Cerca de 400 mil meninas ainda não receberam a segunda dose da vacina contra o papilomavírus humano (HPV) na rede pública do Estado de São Paulo, segundo balanço da Secretaria de Estado da Saúde.

Desse total, 110 mil tomaram a primeira dose apenas no último mês e, portanto, só poderão receber a segunda daqui a seis meses.

A meta continua sendo imunizar 726,1 mil crianças entre 9 e 11 anos, que respondem por 80% das meninas nesta faixa etária no Estado. Até o momento a cobertura da segunda dose está em 26% do público-alvo.

A primeira dose da vacina continua disponível em postos de saúde em todo o Estado, com horário de funcionamento das 8h às 17h, e as crianças que ainda não tomaram a primeira dose podem ser vacinadas.

A imunização também é feita nos Serviços de Atenção Especializada em HIV/Aids (SAE) que possuem sala de vacinação e nos Centros de Referência para Imunobiológicos Especiais (CRIEs), mediante apresentação de algum documento, a exemplo do exame confirmatório ou encaminhamento médico.

Para as meninas entre 9 e 11 anos e para o público feminino indígena com idades entre 9 e 13 anos, o esquema vacinal compreende de duas doses aplicadas num intervalo de seis meses (segunda) e de 60 meses (terceira) com relação à primeira tomada.

Já as garotas e mulheres portadoras do vírus HIV, com idade entre 9 e 26 anos, que também integram o público-alvo da campanha, devem tomar duas doses num intervalo de dois meses e de seis meses em relação à primeira aplicação.
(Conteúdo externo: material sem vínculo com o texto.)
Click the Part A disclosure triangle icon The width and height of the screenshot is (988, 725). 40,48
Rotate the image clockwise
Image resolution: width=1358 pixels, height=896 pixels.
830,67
“O papilomavírus humano é um vírus capaz de causar lesões de pele e mucosas e, quando não tratado corretamente pode evoluir para casos de câncer de útero. Já a eficácia da vacina a ser aplicada é superior a 95%. Ao alcançar uma elevada cobertura vacinal entre a população-alvo, observaremos, consequentemente, uma maior proteção contra a incidência do câncer de colo de útero”, afirma a médica Helena Sato, diretora de imunização da Secretaria.

A vacina contra a HPV disponibilizada na campanha é fruto de uma parceria para o desenvolvimento produtivo (PDP) entre o Instituto Butantan e o laboratório farmacêutico MSD. A instituição iniciou em 2014 a primeira etapa de um processo de transferência de tecnologia que irá permitir, nos próximos anos, a autossuficiência brasileira na produção da vacina, com grande economia para os cofres públicos.

Sobre o HPV

O papilomavírus humano (HPV) é um vírus contagioso que pode ser transmitido com uma única exposição, por meio de contato direto com a pele ou mucosa infectada. Sua principal forma de transmissão pode ocorrer via relação sexual, mas também há contagio entre mãe e bebê durante a gravidez ou o parto, é a chamada transmissão vertical.

Inicialmente assintomática, a infecção por HPV pode evoluir para lesões de pele e mucosas, em alguns casos também ocasiona o surgimento de verrugas genitais. Quando não tratada corretamente, essas lesões podem evoluir para um quadro de câncer genital, como o câncer de colo de útero, cuja doença tem como principais sintomas dores, corrimento ou sangramento vaginal.